Segundo Sales, o documento final é quase uma réplica da primeira versão apresentada pelo ministério em julho. O ponto mais crítico da proposta, questionado pelo setor privado, permanece inalterado: o caráter intervencionista. Grande parte da regulamentação do mercado ficará a cargo do Ministério das Minas e Energia. O novo modelo não será discutido pelo Congresso Nacional, uma vez que foi apresentado pelo governo na forma de duas Medidas Provisórias, assinadas hoje por Lula. O ministério também ficará com o poder de fazer as concessões de novas usinas geradoras, esvaziando o poder da Agência Nacional de Energia Elétrica (Aneel). "Governos são suscetíveis às pressões políticas", diz Sales. "Não existe nada mais contraproducente do que colocar o setor elétrico à mercê das intempéries da política." Para o executivo, o resultado divulgado nesta quinta preocupa: A centralização nas mãos do governo desencoraja o investimento privado. A ministra refuta a classificação do modelo como "estatizante". "Estamos remontando uma estrutura que havia sido desmantelada. As funções que estamos assumindo sempre foram de responsabilidade da União", disse ela.
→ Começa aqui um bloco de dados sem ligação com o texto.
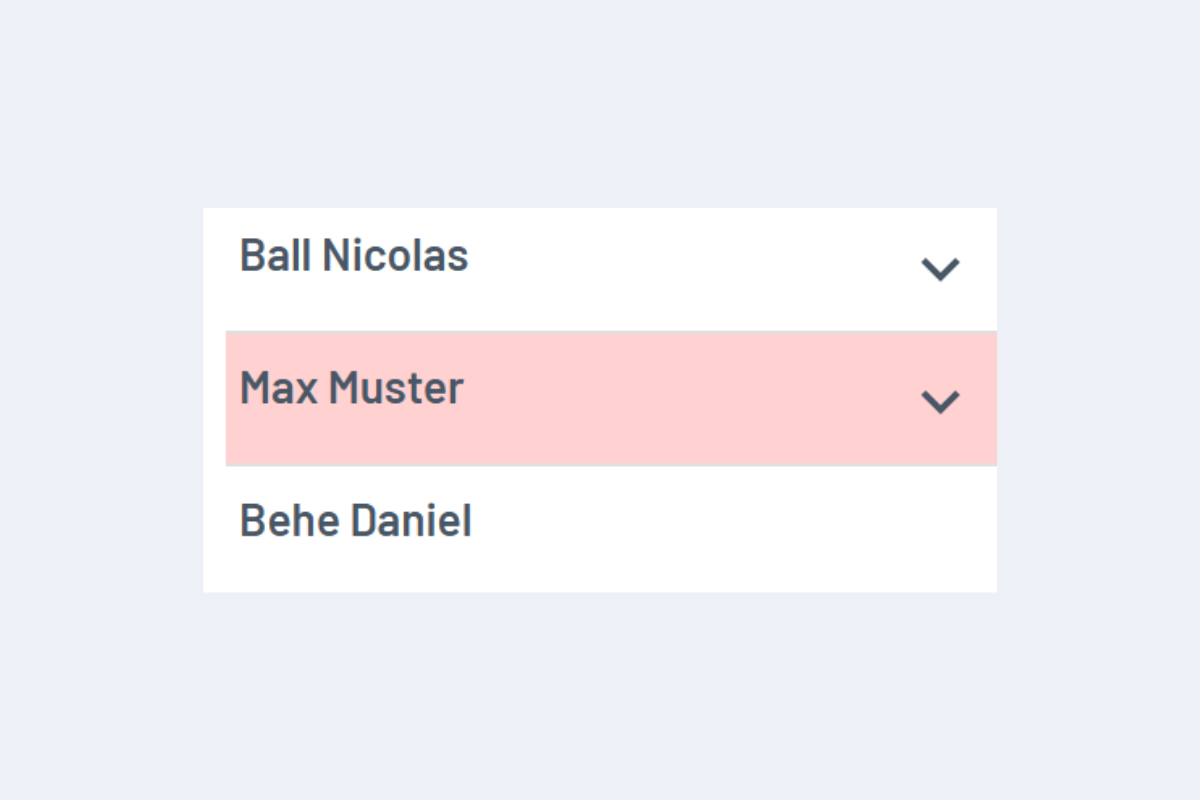Select the Ball Nicolas name text
1200x800 pixels.
click(354, 256)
O economista Sérgio Conti, da Tendências Consultoria discorda. "O novo modelo não dá segurança para o investidor no logo prazo", diz o economista. "O maior problema é o seu caráter intervencionista. Há duas semanas, a Tendências lançou o estudo Setor Elétrico Brasileiro Cenários de Crescimento e Requisitos para a Retomada de Investimentos. O trabalho levava em conta as versões do novo modelo que circularam no mercado e chamava à atenção para os riscos de o governo concentrar o poder de regulação. "O melhor modelo é aquele que assegura investimentos privados", disse Gustavo Loyola, sócio da Tendências e ex-presidente do Banco Central ao divulgar o estudo. "A proposta que está aí não se sustenta porque não atrai investimentos."
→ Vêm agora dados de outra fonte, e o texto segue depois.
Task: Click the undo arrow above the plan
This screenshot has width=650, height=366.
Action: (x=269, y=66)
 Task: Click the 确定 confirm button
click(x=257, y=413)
O caráter centralizador, na avaliação de Conti, anula até mesmos alguns pontos positivos do novo modelo. Entre eles estaria a assinatura de contratos com prazos entre 15 e 20 anos para o fornecimento da chamada energia nova energia fornecida por usinas geradoras novas, que têm um preço mais elevado em relação à energia de usinas antigas, que já amortizaram os custos iniciais. "O prazo mais longo, teoricamente seria uma vantagem", diz Conti. "Mas a regulação fica nas mãos do governo, e por isso não há como garantir que as regras não serão alteradas no meio do caminho."
Redução nas tarifas
Embora tenha evitado definir prazos, a ministra Dilma afirmou que reduções reais das tarifas (e não apenas elevações menores) deverão ocorrer a partir de 2005. A implementação do novo modelo começa no dia 12 de dezembro, sexta-feira, com a publicação de duas medidas provisórias no Diário Oficial, e deverá ocupar o primeiro trimestre de 2004. Uma transição completa, porém, demorará a ocorrer. O governo respeitará os contratos bilaterais (entre geradoras e distribuidoras) fechados pelas regras do modelo antigo, e alguns deles ainda deverão durar cerca de 10 anos.